Copy the following records verbatim, reproducing every line as it stands.
# MATERIAL TO PROCESS start
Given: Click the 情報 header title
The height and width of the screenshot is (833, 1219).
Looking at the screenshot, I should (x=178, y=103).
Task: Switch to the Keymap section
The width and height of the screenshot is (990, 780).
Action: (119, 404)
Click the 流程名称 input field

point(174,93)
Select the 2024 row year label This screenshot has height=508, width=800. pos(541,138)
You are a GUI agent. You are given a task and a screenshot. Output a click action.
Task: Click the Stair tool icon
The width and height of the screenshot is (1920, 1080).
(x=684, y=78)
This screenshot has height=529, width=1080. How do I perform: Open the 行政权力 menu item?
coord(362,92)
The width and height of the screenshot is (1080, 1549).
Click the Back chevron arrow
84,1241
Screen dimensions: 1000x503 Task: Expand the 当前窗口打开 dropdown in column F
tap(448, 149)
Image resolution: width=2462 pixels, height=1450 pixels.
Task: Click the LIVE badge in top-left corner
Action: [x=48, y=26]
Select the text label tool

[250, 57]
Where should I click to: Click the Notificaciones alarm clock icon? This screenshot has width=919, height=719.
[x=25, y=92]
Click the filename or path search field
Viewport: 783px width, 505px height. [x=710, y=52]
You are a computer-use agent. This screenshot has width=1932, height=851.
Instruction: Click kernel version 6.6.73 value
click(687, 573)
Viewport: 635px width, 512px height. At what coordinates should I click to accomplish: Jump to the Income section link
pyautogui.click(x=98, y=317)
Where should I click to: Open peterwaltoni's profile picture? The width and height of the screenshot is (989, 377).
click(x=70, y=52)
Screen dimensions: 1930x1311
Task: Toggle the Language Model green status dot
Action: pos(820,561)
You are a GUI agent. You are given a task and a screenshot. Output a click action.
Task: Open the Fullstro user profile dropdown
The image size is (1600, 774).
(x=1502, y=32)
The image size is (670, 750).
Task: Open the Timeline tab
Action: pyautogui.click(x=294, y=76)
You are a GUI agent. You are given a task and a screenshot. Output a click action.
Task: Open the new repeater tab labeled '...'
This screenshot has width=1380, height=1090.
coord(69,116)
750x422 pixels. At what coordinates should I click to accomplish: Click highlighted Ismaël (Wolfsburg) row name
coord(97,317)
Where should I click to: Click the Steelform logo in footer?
# MATERIAL TO PROCESS end
§ **EXERCISE SOLUTION**
Given: Click the 情報 header title
The height and width of the screenshot is (833, 1219).
Looking at the screenshot, I should (x=178, y=103).
Task: Switch to the Keymap section
The width and height of the screenshot is (990, 780).
Action: (119, 404)
Click the 流程名称 input field

point(174,93)
Select the 2024 row year label This screenshot has height=508, width=800. pos(541,138)
You are a GUI agent. You are given a task and a screenshot. Output a click action.
Task: Click the Stair tool icon
The width and height of the screenshot is (1920, 1080).
(x=684, y=78)
This screenshot has height=529, width=1080. How do I perform: Open the 行政权力 menu item?
coord(362,92)
The width and height of the screenshot is (1080, 1549).
Click the Back chevron arrow
84,1241
Screen dimensions: 1000x503 Task: Expand the 当前窗口打开 dropdown in column F
tap(448, 149)
Image resolution: width=2462 pixels, height=1450 pixels.
Task: Click the LIVE badge in top-left corner
Action: [x=48, y=26]
Select the text label tool

[250, 57]
Where should I click to: Click the Notificaciones alarm clock icon? This screenshot has width=919, height=719.
[x=25, y=92]
Click the filename or path search field
Viewport: 783px width, 505px height. [x=710, y=52]
You are a computer-use agent. This screenshot has width=1932, height=851.
Instruction: Click kernel version 6.6.73 value
click(687, 573)
Viewport: 635px width, 512px height. At what coordinates should I click to accomplish: Jump to the Income section link
pyautogui.click(x=98, y=317)
Where should I click to: Open peterwaltoni's profile picture? The width and height of the screenshot is (989, 377).
click(x=70, y=52)
Screen dimensions: 1930x1311
Task: Toggle the Language Model green status dot
Action: pos(820,561)
You are a GUI agent. You are given a task and a screenshot. Output a click action.
Task: Open the Fullstro user profile dropdown
The image size is (1600, 774).
(x=1502, y=32)
The image size is (670, 750).
Task: Open the Timeline tab
Action: pyautogui.click(x=294, y=76)
You are a GUI agent. You are given a task and a screenshot. Output a click action.
Task: Open the new repeater tab labeled '...'
This screenshot has width=1380, height=1090.
coord(69,116)
750x422 pixels. At what coordinates should I click to accomplish: Click highlighted Ismaël (Wolfsburg) row name
coord(97,317)
Where should I click to: Click the Steelform logo in footer?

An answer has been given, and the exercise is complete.